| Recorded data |
--
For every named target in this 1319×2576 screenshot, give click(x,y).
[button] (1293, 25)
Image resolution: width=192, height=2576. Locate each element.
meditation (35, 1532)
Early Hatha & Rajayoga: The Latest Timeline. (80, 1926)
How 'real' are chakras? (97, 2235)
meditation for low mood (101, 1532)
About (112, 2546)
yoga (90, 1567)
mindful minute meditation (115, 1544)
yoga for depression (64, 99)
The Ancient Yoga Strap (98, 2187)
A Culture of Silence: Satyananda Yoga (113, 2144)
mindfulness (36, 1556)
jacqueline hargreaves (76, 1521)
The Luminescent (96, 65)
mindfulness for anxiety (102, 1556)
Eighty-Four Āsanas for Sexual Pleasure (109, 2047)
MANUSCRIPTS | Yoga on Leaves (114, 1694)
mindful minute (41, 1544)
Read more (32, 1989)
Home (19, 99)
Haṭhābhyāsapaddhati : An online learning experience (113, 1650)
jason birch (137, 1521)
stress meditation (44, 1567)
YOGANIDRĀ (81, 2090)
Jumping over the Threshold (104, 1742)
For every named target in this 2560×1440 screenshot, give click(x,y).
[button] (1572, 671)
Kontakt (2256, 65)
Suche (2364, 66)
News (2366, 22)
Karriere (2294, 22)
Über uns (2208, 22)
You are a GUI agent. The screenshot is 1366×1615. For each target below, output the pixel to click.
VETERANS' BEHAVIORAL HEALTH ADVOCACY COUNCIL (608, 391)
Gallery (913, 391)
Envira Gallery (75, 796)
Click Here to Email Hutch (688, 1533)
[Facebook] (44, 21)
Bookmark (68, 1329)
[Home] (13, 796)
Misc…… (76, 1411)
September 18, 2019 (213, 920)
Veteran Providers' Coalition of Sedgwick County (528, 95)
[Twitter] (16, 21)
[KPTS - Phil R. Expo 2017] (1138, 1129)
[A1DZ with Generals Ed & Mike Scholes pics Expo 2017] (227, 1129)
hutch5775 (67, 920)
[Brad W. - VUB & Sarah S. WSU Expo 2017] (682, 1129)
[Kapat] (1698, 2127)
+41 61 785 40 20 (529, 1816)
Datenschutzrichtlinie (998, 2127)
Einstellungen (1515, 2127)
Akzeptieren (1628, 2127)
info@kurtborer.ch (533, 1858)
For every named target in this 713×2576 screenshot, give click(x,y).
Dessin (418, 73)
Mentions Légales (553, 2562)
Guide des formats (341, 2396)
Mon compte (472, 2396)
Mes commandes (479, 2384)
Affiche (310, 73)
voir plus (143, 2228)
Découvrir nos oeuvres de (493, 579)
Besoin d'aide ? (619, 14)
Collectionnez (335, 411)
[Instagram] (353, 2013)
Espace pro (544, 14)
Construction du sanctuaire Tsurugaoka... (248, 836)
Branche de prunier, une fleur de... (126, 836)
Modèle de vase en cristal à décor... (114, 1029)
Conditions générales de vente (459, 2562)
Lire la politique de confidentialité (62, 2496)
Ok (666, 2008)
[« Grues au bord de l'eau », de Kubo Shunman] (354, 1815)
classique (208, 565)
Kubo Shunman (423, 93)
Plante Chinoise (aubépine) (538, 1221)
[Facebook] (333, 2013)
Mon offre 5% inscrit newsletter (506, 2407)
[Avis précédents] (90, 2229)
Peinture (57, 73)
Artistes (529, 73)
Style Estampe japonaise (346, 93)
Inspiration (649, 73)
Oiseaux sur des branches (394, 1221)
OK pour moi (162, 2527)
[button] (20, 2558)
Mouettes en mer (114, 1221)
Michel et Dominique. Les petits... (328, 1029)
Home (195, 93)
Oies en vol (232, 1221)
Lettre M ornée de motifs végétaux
--
| WORK TASK |
Count, in the data above, the lines that hold "every". Return only that count.

| OUTPUT BELOW |
3